Written request:
Select each line of the records below that contains the word "Click", and copy those lines out.

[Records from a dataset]
--- start ---

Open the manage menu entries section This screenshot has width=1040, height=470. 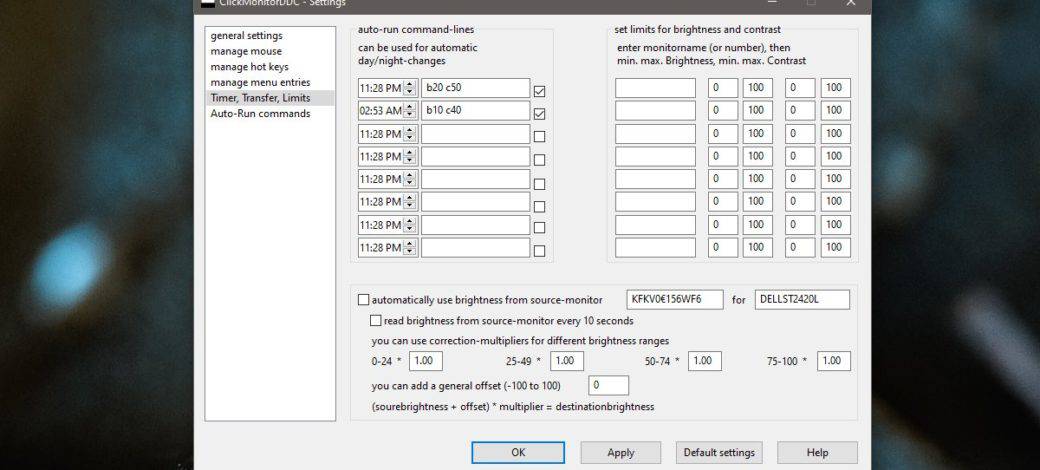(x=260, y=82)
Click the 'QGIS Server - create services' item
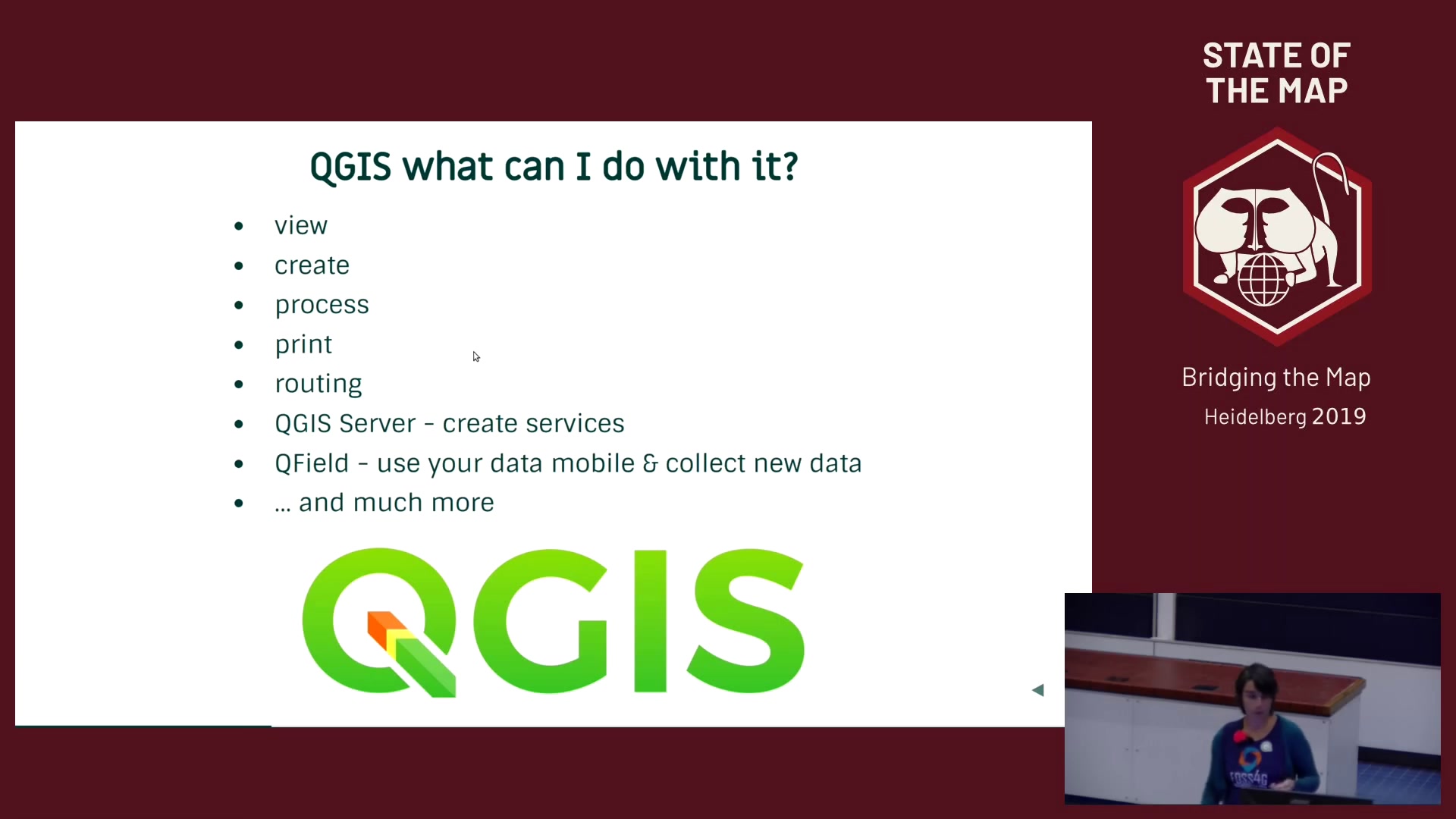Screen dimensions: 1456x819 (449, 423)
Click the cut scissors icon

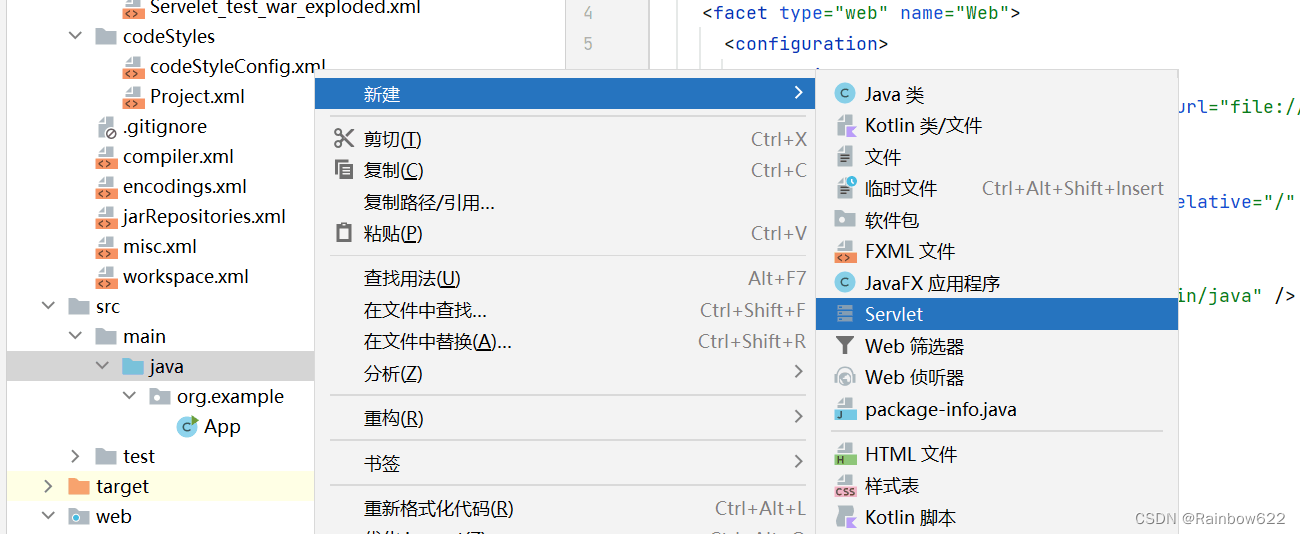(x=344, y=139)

--- end ---

Solved problem:
Click the 'QGIS Server - create services' item
Click the cut scissors icon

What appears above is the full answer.